The translator as cartographer: Cognitive maps and world-making in translation

Leonora Min Zhou

Abstract

The concept of a cognitive map has been borrowed from psychology by literary scholars to denote the mental representation of the spatial layout of (a) storyworld(s). The classic Chinese novel 紅樓夢 HongloumengThe Story of the Stone’ (also known as The Dream of the Red Chamber) is particularly well-known for its topographic representation of a storyworld of self-contained totality and detailed veracity. Using David Hawkes’s English translation of the novel and various materials from his notebooks, this article demonstrates the translator’s (mental) cartographic effort to conjure up ‘maps in mind’ in response to the textual spatial cues. I argue that Hawkes’s cognitive maps offer explanations to some translational performances that have been too readily glossed over as insignificant. The article also aims to chart a new path forward for systematic investigation into the significance of the translator’s imaginative participation in ‘the world inside the text’, for the sake of an enriched understanding of translation, both as a product and a process.

Keywords:
Publication history
Table of contents

Anyone who reads China’s greatest eighteenth-century novel 紅樓夢 HongloumengThe Story of the Stone’ (also known as The Dream of the Red Chamber) will be impressed by the detailed and extravagant description of the Jia family’s luxurious mansions and gardens.

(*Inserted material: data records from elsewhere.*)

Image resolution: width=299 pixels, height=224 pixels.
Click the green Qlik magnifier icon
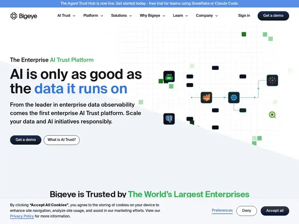tap(272, 115)
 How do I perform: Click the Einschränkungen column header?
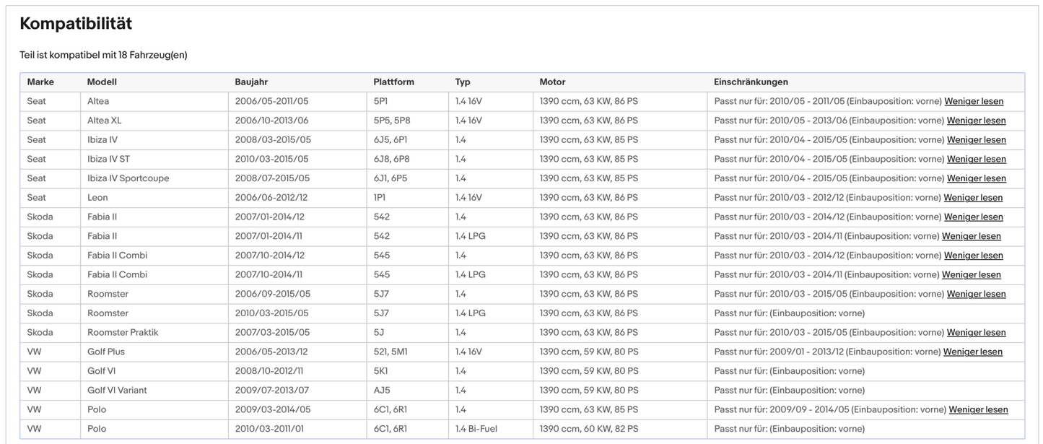pos(751,82)
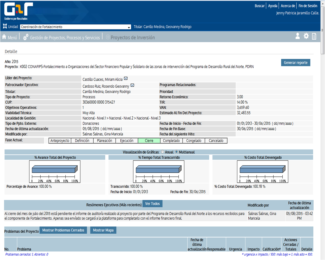Select the Anual graph view radio button
This screenshot has height=260, width=325.
point(163,152)
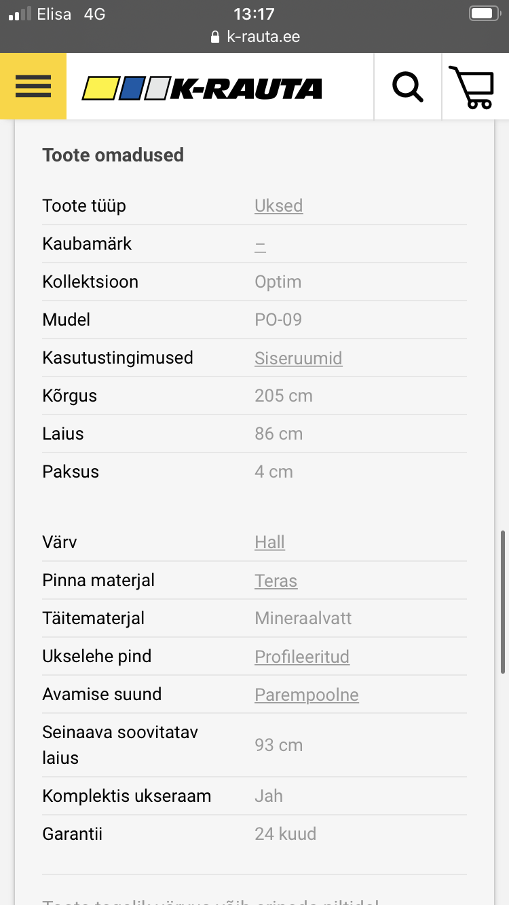This screenshot has height=905, width=509.
Task: Tap the 13:17 clock in status bar
Action: coord(254,14)
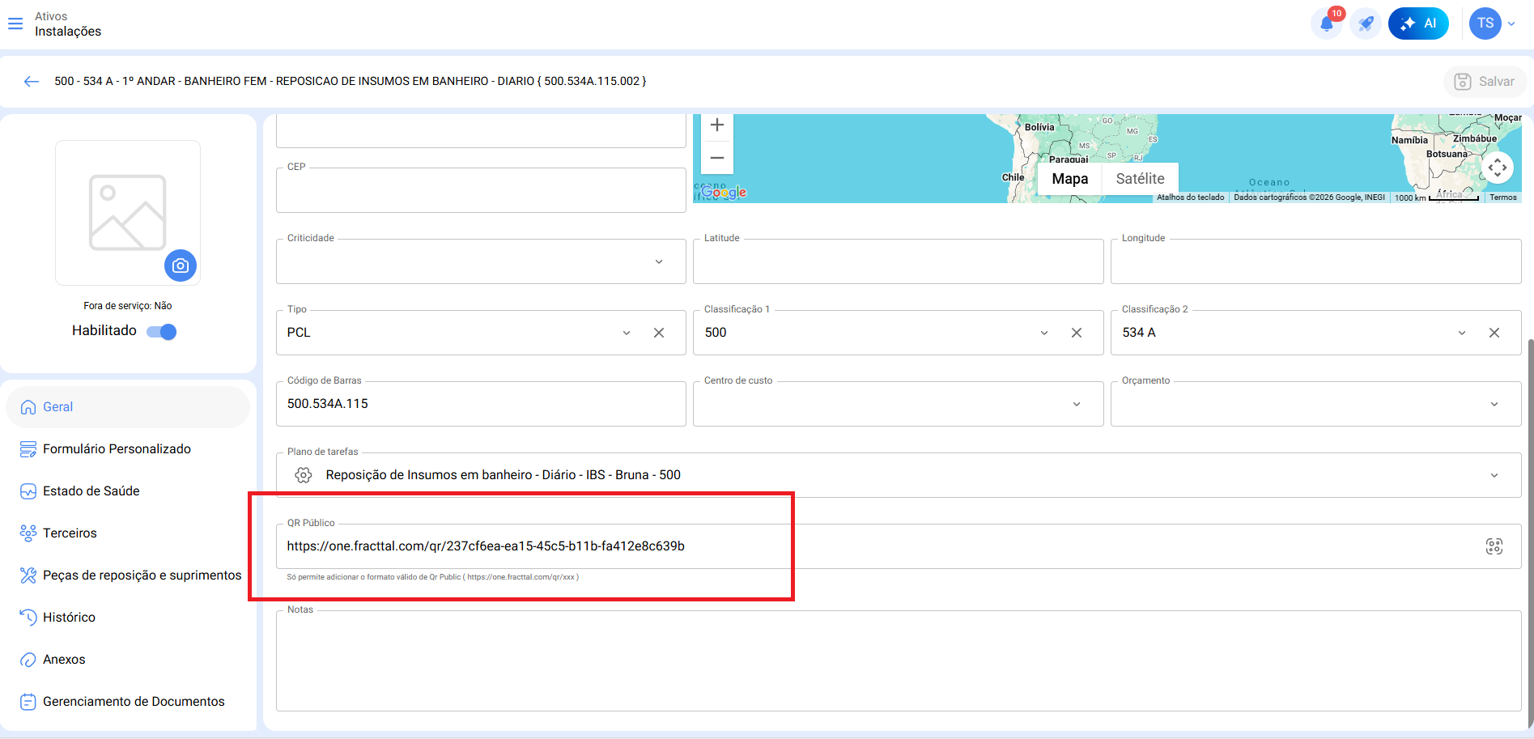Click the back arrow beside the asset title

32,81
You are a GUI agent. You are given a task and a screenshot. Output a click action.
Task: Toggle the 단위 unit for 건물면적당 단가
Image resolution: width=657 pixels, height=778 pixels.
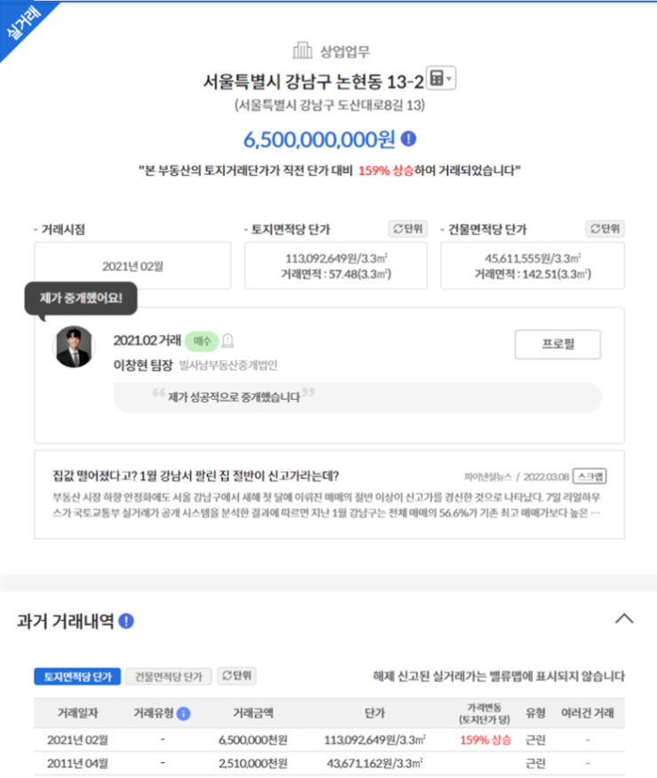tap(605, 229)
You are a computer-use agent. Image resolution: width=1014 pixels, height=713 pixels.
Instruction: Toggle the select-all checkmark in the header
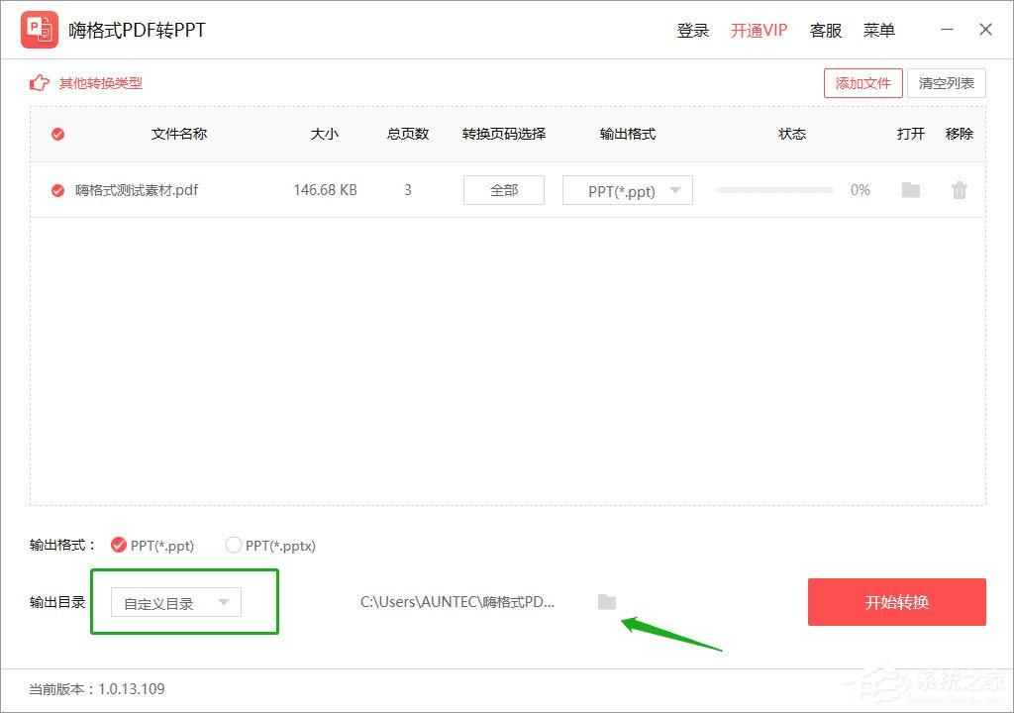(x=56, y=134)
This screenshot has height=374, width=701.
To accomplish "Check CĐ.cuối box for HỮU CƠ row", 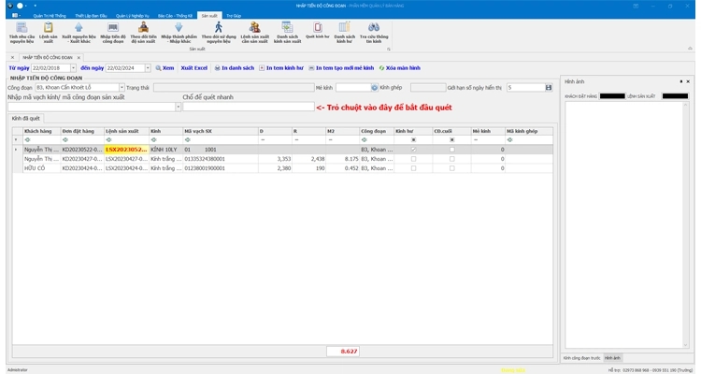I will (451, 169).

Although all the major events in the novel take place in a confined domestic environment, the result of the novel’s descriptive richness is a world of self-contained totality, a world that is as tremendously realistic as it is imaginary and fictional. Reader after reader has drawn on the novel’s detailed textual information and their own creative imagination to produce the many paintings, drawings, and maps of the novel’s mansions and gardens. This speaks to readers’ deep infatuation with this unique dream-like world, or what Patrón (2007) calls “the seduction of seeing a world that is not our own” (260; italics in the original).